[Data items]
BEGIN

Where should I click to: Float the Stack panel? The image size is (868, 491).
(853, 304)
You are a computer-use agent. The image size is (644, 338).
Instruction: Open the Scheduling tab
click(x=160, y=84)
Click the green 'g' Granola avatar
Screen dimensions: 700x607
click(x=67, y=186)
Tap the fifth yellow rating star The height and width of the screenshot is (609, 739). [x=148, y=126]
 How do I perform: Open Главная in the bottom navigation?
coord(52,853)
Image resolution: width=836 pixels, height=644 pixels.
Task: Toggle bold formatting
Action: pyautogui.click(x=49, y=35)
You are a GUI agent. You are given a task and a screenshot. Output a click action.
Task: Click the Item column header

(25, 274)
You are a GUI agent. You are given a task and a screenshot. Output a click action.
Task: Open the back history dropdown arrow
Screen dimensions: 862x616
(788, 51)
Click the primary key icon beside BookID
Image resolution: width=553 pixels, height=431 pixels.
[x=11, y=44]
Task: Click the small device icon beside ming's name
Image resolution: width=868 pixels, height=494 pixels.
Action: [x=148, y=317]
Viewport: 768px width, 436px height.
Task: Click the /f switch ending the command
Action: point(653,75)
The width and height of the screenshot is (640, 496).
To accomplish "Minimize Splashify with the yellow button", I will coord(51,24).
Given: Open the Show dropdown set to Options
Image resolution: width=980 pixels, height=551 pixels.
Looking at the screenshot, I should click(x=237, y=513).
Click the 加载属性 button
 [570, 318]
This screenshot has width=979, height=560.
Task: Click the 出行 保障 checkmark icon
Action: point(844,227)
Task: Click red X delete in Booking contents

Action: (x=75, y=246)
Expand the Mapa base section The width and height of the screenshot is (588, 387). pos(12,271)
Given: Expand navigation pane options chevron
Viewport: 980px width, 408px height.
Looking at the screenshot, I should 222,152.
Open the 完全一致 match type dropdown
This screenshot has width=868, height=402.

END

- ACTIVITY -
Extract each line from the entries above that contains the string "dropdown".

- ANSWER BOX -
Task: Open the back history dropdown arrow
Given: Open the Show dropdown set to Options
Open the 完全一致 match type dropdown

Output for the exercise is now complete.